Heat waves and heat stress: the role of urban greening in planning for a rapidly warming world

Climate change is expected to magnify urban heat island effects, which will affect more people with increasing urbanisation. More deaths occur in Australia from heat waves than any other natural disaster and vulnerable people (older people, children and people with disabilities) are disproportionally affected. Green infrastructure is increasingly recognised as capable of mitigating urban heat and providing other benefits, both tangible and intangible, but how do we convince decision-makers to invest in green infrastructure interventions for the long-term returns.

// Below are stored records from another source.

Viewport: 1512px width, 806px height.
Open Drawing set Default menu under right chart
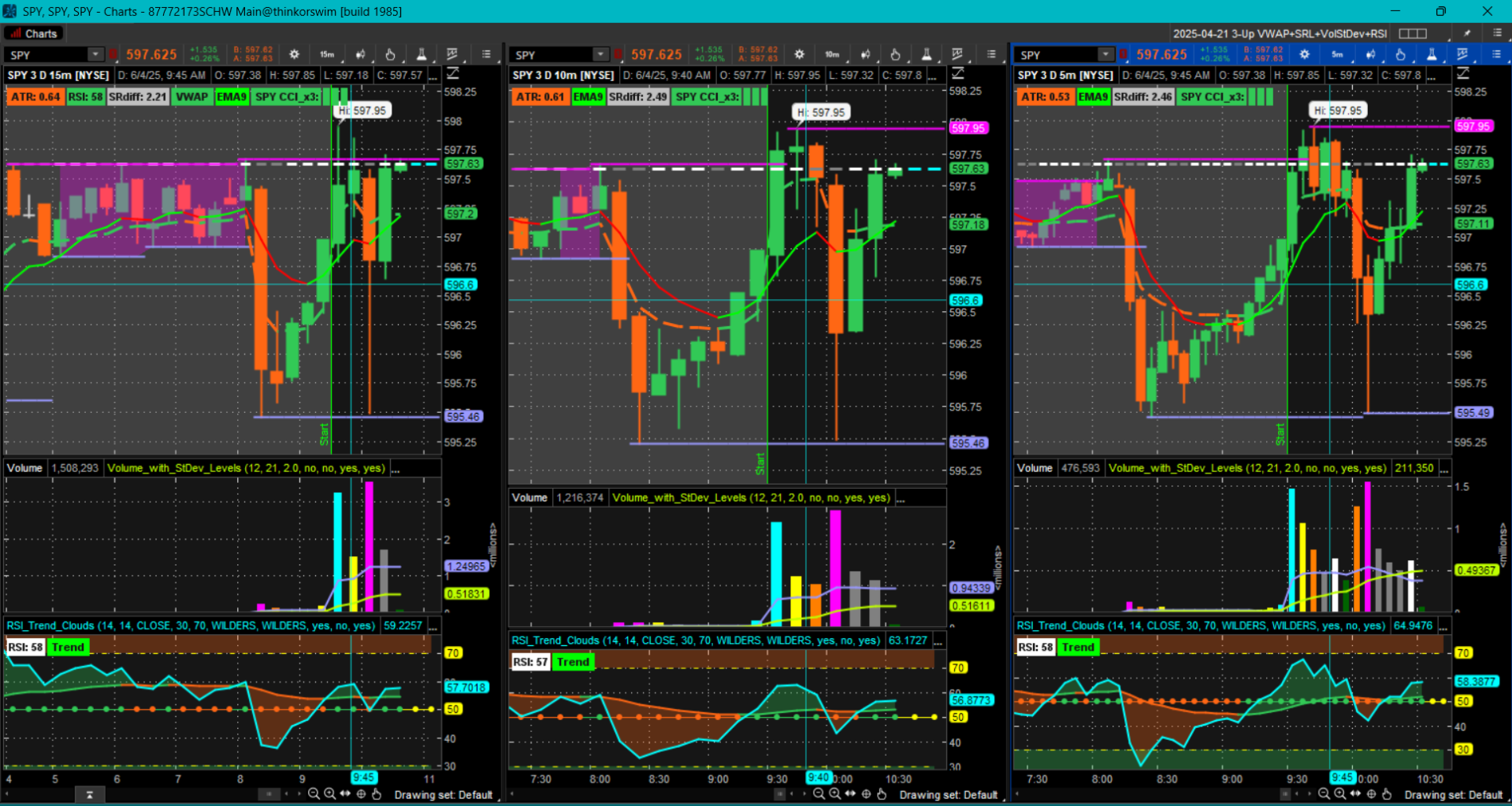pos(1453,795)
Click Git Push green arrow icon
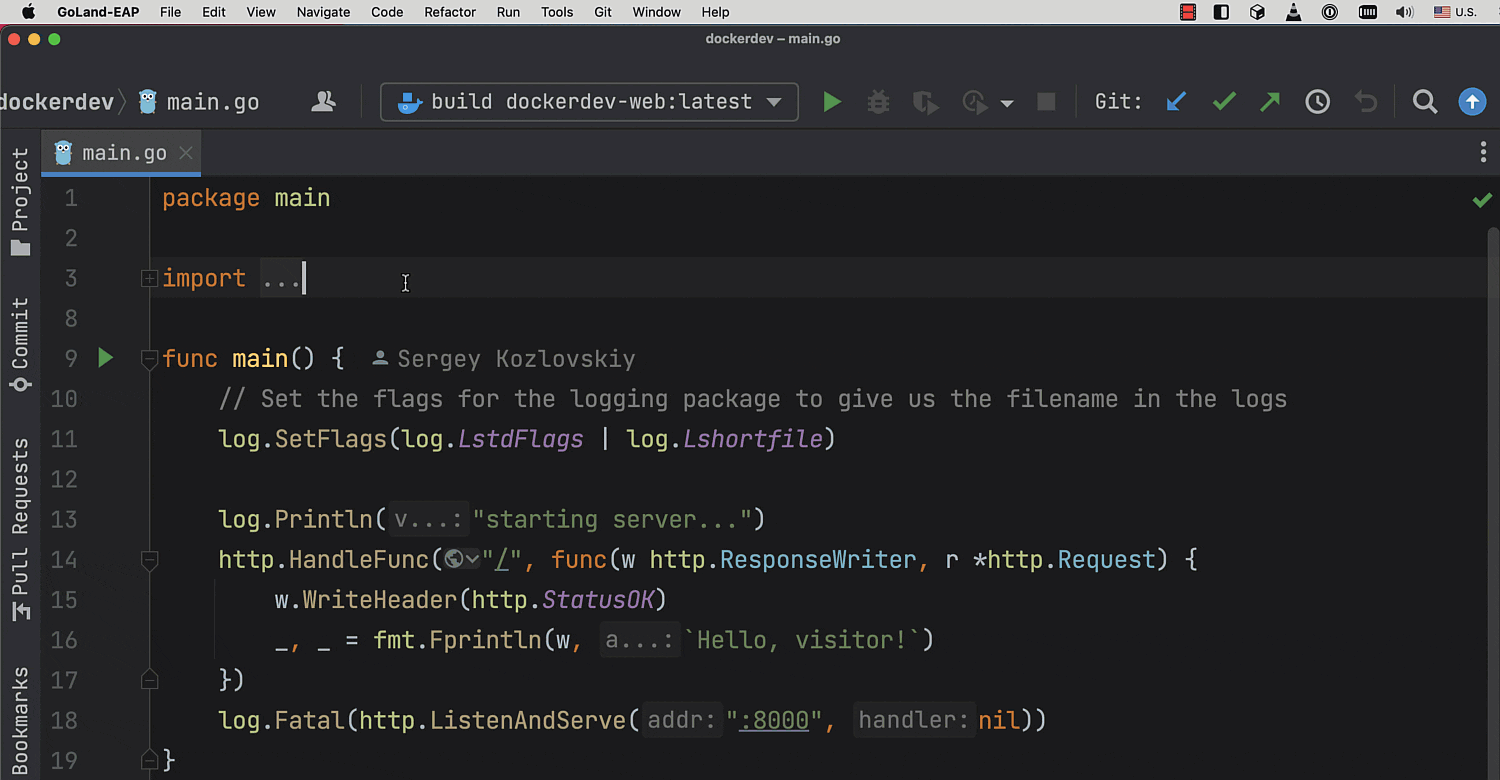The width and height of the screenshot is (1500, 780). (1270, 102)
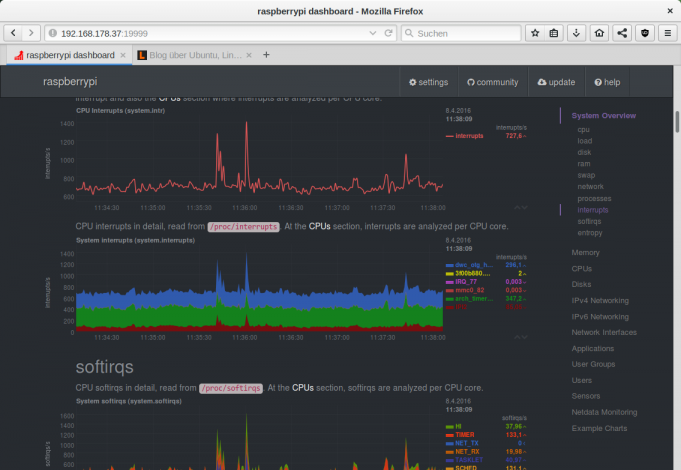Expand the Memory section in sidebar
Viewport: 681px width, 470px height.
click(585, 253)
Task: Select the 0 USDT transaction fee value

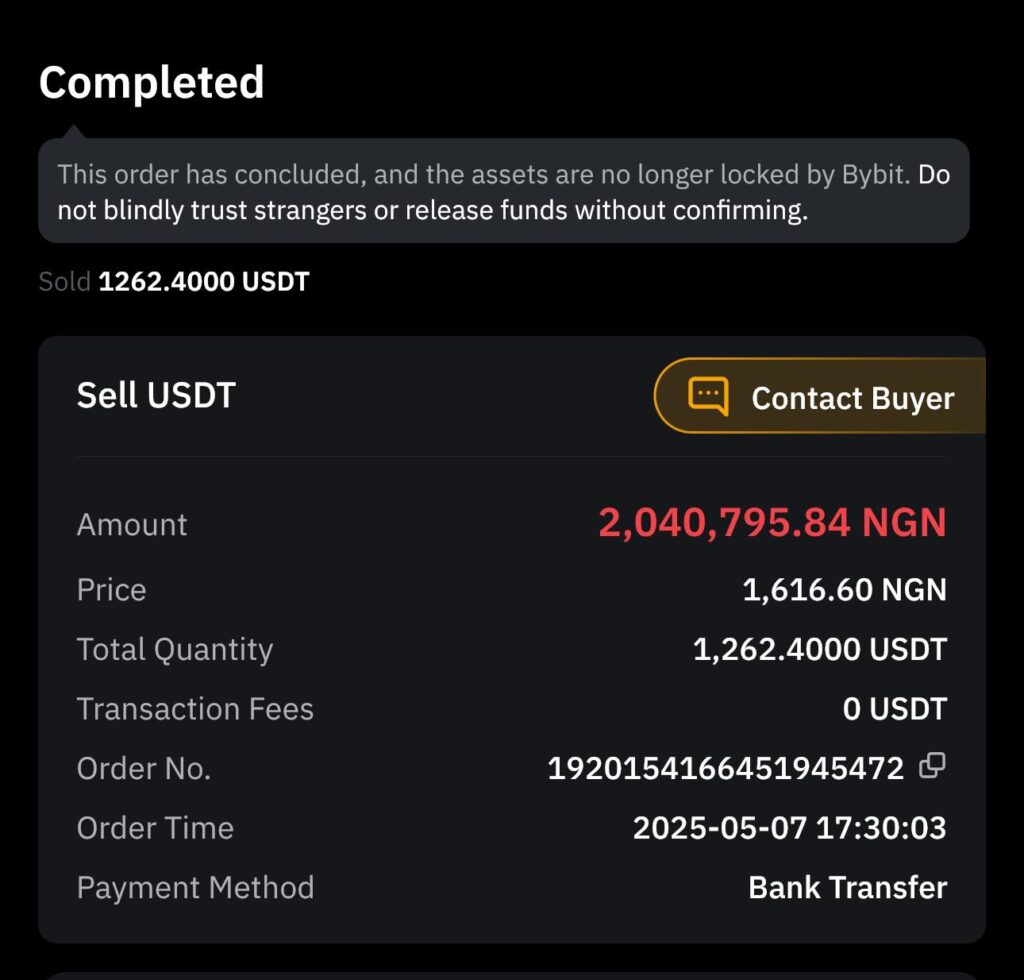Action: tap(894, 709)
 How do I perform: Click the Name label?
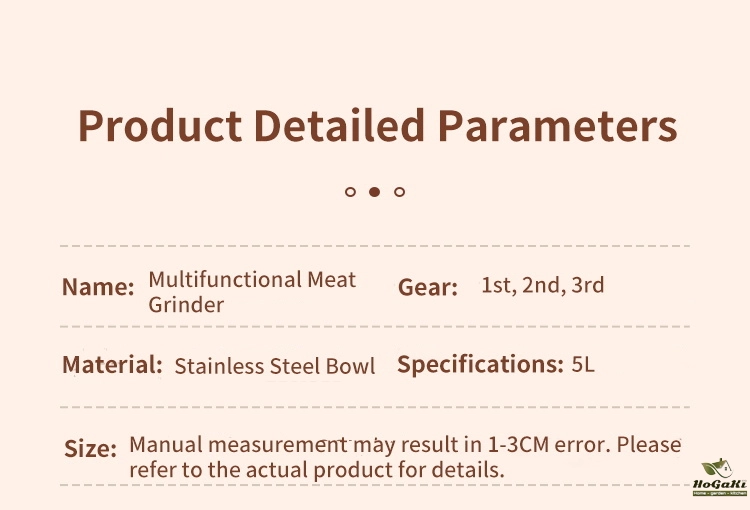98,287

Prof Claudia Baldwin is the Co-director, Sustainability Research Centre at the University of the Sunshine Coast. She has taught regional and urban planning since 2006 at the University of the Sunshine Coast and is a founding members of USC’s Sustainability Research Centre. Claudia uses participatory and visual methods to research institutional and social-environmental change on topics as diverse as water allocation, coastal planning, rural and regional land use, climate change adaptation and community resilience, as well as age- and ability- friendly communities. She has published over 50 journal articles and three books.

Claudia has collaborated regionally with agencies such as Gympie Council, Maleny Neighbourhood Centre, and Noosa Biosphere Reserve; as well as internationally – with a team of researchers (from USA, Canada, UK, Thailand, and Australia) to work on social–ecological visualisation of coastal change, coordinated and funded by the National Socio-Environmental Synthesis Center at University of Maryland; and colleagues at University of Mataram, Indonesia and Jomo Kenyatta University, Kenya on water planning research. Prior to joining academia in 2006, Claudia worked for over 25 years in land-use and environmental policy and planning in Australian federal and Queensland state governments (GRMPA, Qld Premiers Dept and Qld DNRM) as well as in consulting both within Australia (NWC) and overseas (IAP2, WWF). Because of this, she is passionate about applied research and in preparing planning students for the ‘real world’.